Half the Men Called Her Back After the Scary Bridge
Donald Dutton parked a confederate at the end of the Capilano suspension bridge in 1974 and timed the phone calls.
On the Capilano River in North Vancouver, the suspension bridge runs 450 feet across a 230-foot drop and sways under your feet. In 1974, Donald Dutton and Arthur Aron stationed an attractive woman at the far end. As men finished crossing, she stopped each one to fill out a short survey, then handed over her phone number in case they wanted to hear about the results.
The survey was a Thematic Apperception Test — a vague picture, write a story about it. The point wasn't the survey. It was who called.
Nine of the eighteen men from the suspension bridge phoned her. From a low, solid wooden bridge ten minutes away — same woman, same script — only two of sixteen did. The TAT stories told the same story: men on the high bridge wrote with mean sexual imagery of 2.47, against 1.41 from the low bridge.

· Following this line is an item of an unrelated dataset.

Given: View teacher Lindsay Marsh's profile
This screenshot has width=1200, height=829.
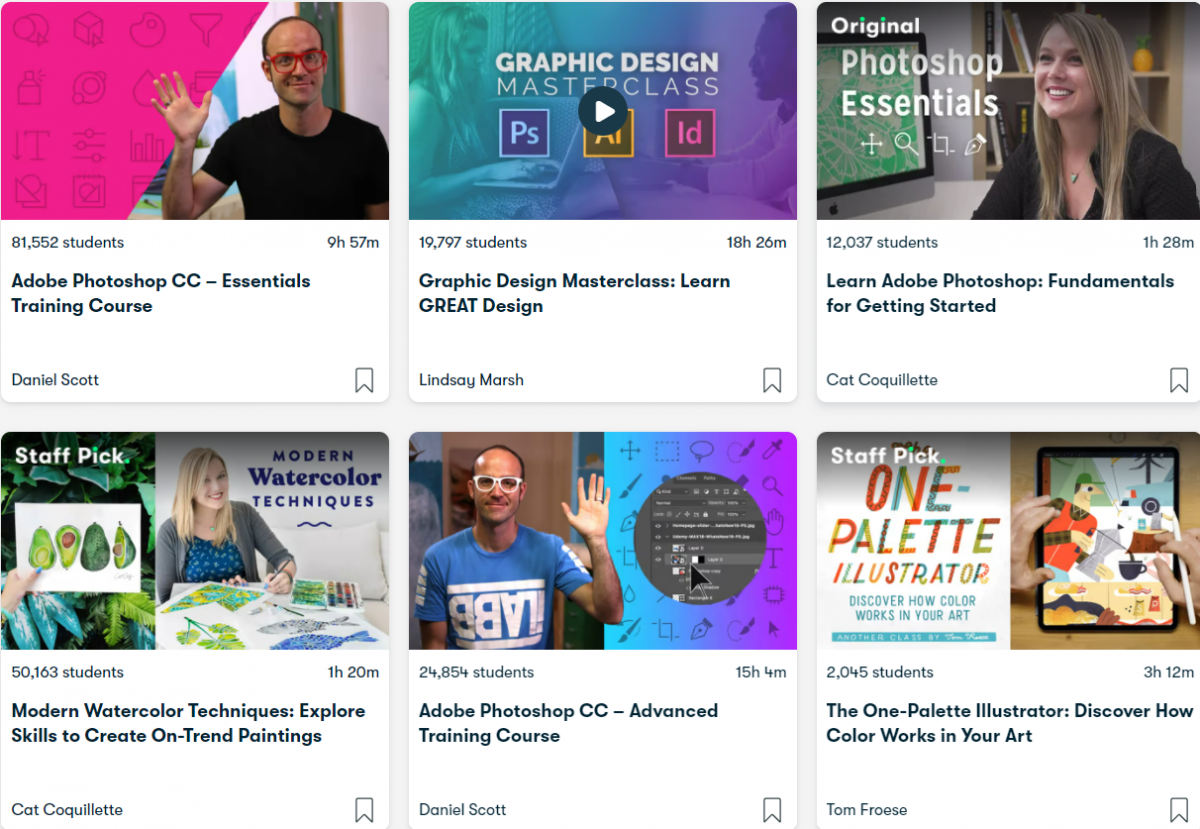Looking at the screenshot, I should pos(471,380).
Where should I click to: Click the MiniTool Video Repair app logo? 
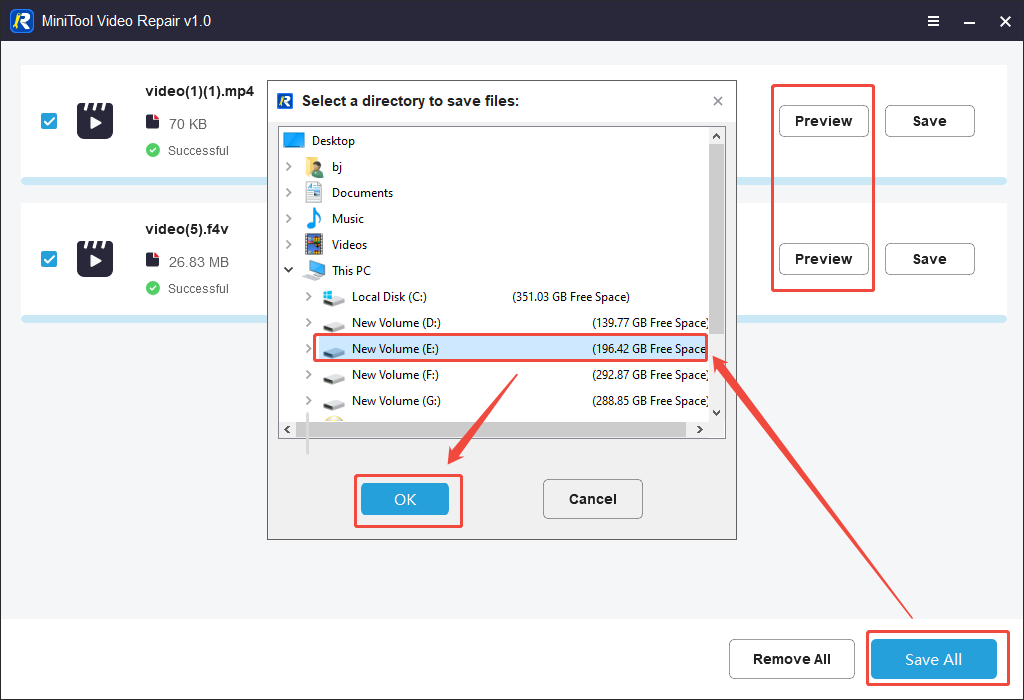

Dutton and Aron read this as misattribution of arousal. Your heart is pounding from the bridge. A woman is talking to you. The brain, looking for an explanation, picks the one in front of it. Schachter and Singer had already argued in 1962 that emotion is a label your mind slaps on a body that's already aroused; the bridge made the label visible. The replication record since has been mixed — the effect is real but smaller than the bridge made it look — and yet every dating advice column that tells you to plan something thrilling for a first date is, knowingly or not, citing nine guys who picked up a payphone in 1974.